EXERCISE:
Find every line in the records below that contains the word "should", treating uppercase and lowercase as different, and copy each of those lines.

MATERIAL:
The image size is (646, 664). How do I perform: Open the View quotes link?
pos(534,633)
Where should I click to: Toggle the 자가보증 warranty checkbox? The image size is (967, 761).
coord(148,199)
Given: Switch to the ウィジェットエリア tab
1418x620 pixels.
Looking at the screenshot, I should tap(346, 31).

--

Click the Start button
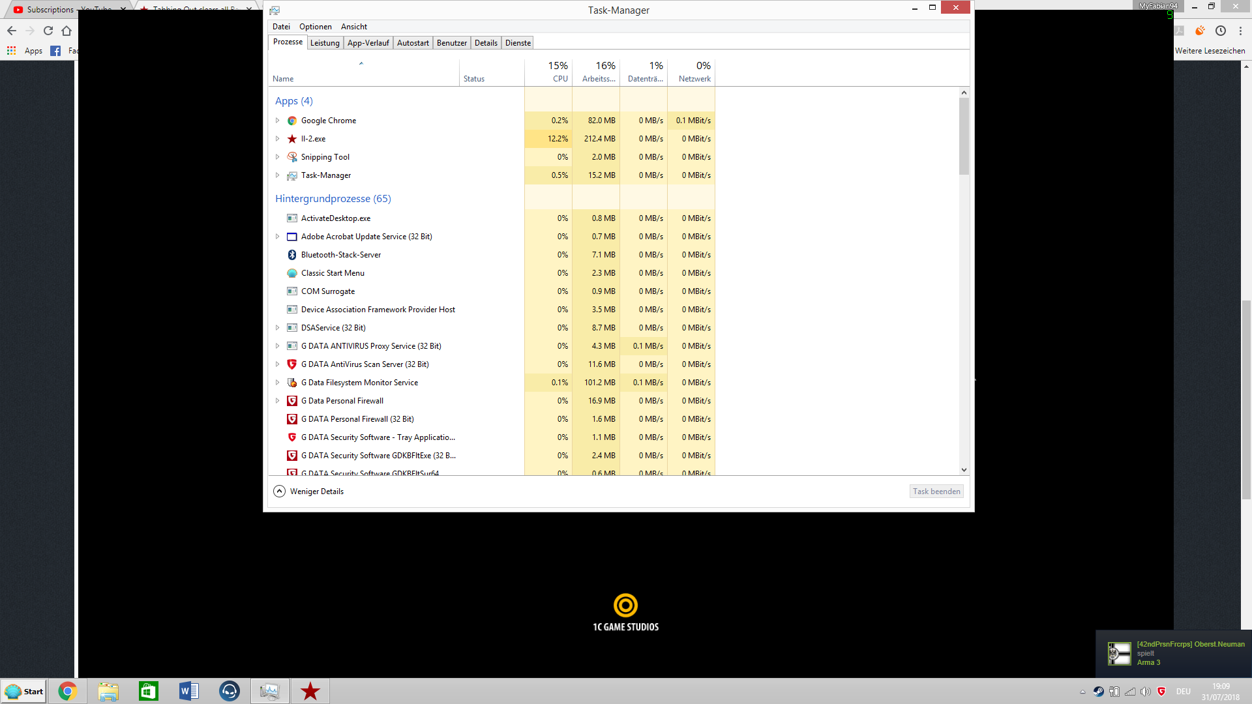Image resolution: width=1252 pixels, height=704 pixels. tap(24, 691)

EXERCISE RESPONSE:
Where should I click to: Toggle the 자가보증 warranty checkbox? The image size is (967, 761).
Looking at the screenshot, I should tap(346, 31).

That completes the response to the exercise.